Exercise description: Arrange the records below as a Markdown table with the columns "Row" and "Line," one row per line, numbered in order, and skip any blank lines.

The input:

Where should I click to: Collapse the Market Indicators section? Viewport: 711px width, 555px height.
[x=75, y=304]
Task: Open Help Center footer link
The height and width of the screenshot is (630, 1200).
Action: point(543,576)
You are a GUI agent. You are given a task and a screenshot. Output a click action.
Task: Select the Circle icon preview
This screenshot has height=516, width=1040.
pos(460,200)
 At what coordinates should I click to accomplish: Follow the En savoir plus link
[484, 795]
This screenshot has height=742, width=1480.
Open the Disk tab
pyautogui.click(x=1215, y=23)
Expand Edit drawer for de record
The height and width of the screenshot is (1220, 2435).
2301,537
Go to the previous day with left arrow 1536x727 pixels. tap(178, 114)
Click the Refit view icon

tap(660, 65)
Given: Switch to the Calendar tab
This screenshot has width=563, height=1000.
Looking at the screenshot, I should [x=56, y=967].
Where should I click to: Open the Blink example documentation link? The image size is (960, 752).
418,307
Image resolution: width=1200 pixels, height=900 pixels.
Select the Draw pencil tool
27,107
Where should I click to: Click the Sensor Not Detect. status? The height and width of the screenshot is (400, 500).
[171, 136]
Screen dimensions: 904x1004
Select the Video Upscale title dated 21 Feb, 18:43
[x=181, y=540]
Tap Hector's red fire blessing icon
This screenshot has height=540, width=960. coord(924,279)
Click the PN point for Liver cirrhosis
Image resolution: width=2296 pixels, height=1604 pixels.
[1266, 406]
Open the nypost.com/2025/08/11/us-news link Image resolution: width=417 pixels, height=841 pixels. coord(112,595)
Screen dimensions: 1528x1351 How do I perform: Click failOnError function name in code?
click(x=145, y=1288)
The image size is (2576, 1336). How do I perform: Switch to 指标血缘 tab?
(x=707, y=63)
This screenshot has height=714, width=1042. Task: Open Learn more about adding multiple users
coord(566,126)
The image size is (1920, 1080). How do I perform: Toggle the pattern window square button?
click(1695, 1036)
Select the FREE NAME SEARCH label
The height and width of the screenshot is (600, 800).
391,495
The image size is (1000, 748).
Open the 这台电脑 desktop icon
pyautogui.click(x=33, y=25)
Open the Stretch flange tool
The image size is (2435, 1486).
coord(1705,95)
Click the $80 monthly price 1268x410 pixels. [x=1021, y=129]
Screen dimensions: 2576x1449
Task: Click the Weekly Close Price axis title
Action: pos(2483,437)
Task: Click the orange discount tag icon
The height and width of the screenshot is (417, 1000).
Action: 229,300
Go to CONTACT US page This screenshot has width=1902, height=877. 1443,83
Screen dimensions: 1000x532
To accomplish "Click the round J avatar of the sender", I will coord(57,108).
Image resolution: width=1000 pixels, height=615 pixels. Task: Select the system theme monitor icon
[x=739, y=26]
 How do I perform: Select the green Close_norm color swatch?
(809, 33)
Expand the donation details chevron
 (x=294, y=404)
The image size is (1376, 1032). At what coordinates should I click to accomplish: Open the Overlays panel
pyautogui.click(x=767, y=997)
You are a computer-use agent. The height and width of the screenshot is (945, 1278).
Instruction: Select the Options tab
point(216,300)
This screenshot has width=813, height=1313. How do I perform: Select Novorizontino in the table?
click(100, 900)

Response to the task:
| Row | Line |
|---|---|
| 1 | Where should I click to: Collapse the Market Indicators section? Viewport: 711px width, 555px height. |
| 2 | [x=75, y=304] |
| 3 | Task: Open Help Center footer link |
| 4 | The height and width of the screenshot is (630, 1200). |
| 5 | Action: point(543,576) |
| 6 | You are a GUI agent. You are given a task and a screenshot. Output a click action. |
| 7 | Task: Select the Circle icon preview |
| 8 | This screenshot has height=516, width=1040. |
| 9 | pos(460,200) |
| 10 |  At what coordinates should I click to accomplish: Follow the En savoir plus link |
| 11 | [484, 795] |
| 12 | This screenshot has height=742, width=1480. |
| 13 | Open the Disk tab |
| 14 | pyautogui.click(x=1215, y=23) |
| 15 | Expand Edit drawer for de record |
| 16 | The height and width of the screenshot is (1220, 2435). |
| 17 | 2301,537 |
| 18 | Go to the previous day with left arrow 1536x727 pixels. tap(178, 114) |
| 19 | Click the Refit view icon |
| 20 | tap(660, 65) |
| 21 | Given: Switch to the Calendar tab |
| 22 | This screenshot has width=563, height=1000. |
| 23 | Looking at the screenshot, I should [x=56, y=967]. |
| 24 | Where should I click to: Open the Blink example documentation link? The image size is (960, 752). |
| 25 | 418,307 |
| 26 | Image resolution: width=1200 pixels, height=900 pixels. |
| 27 | Select the Draw pencil tool |
| 28 | 27,107 |
| 29 | Where should I click to: Click the Sensor Not Detect. status? The height and width of the screenshot is (400, 500). |
| 30 | [171, 136] |
| 31 | Screen dimensions: 904x1004 |
| 32 | Select the Video Upscale title dated 21 Feb, 18:43 |
| 33 | [x=181, y=540] |
| 34 | Tap Hector's red fire blessing icon |
| 35 | This screenshot has height=540, width=960. coord(924,279) |
| 36 | Click the PN point for Liver cirrhosis |
| 37 | Image resolution: width=2296 pixels, height=1604 pixels. |
| 38 | [1266, 406] |
| 39 | Open the nypost.com/2025/08/11/us-news link Image resolution: width=417 pixels, height=841 pixels. coord(112,595) |
| 40 | Screen dimensions: 1528x1351 How do I perform: Click failOnError function name in code? |
| 41 | click(x=145, y=1288) |
| 42 | The image size is (2576, 1336). How do I perform: Switch to 指标血缘 tab? |
| 43 | (x=707, y=63) |
| 44 | This screenshot has height=714, width=1042. Task: Open Learn more about adding multiple users |
| 45 | coord(566,126) |
| 46 | The image size is (1920, 1080). How do I perform: Toggle the pattern window square button? |
| 47 | click(1695, 1036) |
| 48 | Select the FREE NAME SEARCH label |
| 49 | The height and width of the screenshot is (600, 800). |
| 50 | 391,495 |
| 51 | The image size is (1000, 748). |
| 52 | Open the 这台电脑 desktop icon |
| 53 | pyautogui.click(x=33, y=25) |
| 54 | Open the Stretch flange tool |
| 55 | The image size is (2435, 1486). |
| 56 | coord(1705,95) |
| 57 | Click the $80 monthly price 1268x410 pixels. [x=1021, y=129] |
| 58 | Screen dimensions: 2576x1449 |
| 59 | Task: Click the Weekly Close Price axis title |
| 60 | Action: pos(2483,437) |
| 61 | Task: Click the orange discount tag icon |
| 62 | The height and width of the screenshot is (417, 1000). |
| 63 | Action: 229,300 |
| 64 | Go to CONTACT US page This screenshot has width=1902, height=877. 1443,83 |
| 65 | Screen dimensions: 1000x532 |
| 66 | To accomplish "Click the round J avatar of the sender", I will coord(57,108). |
| 67 | Image resolution: width=1000 pixels, height=615 pixels. Task: Select the system theme monitor icon |
| 68 | [x=739, y=26] |
| 69 |  How do I perform: Select the green Close_norm color swatch? |
| 70 | (809, 33) |
| 71 | Expand the donation details chevron |
| 72 |  (x=294, y=404) |
| 73 | The image size is (1376, 1032). At what coordinates should I click to accomplish: Open the Overlays panel |
| 74 | pyautogui.click(x=767, y=997) |
| 75 | You are a computer-use agent. The height and width of the screenshot is (945, 1278). |
| 76 | Instruction: Select the Options tab |
| 77 | point(216,300) |
| 78 | This screenshot has width=813, height=1313. How do I perform: Select Novorizontino in the table? |
| 79 | click(100, 900) |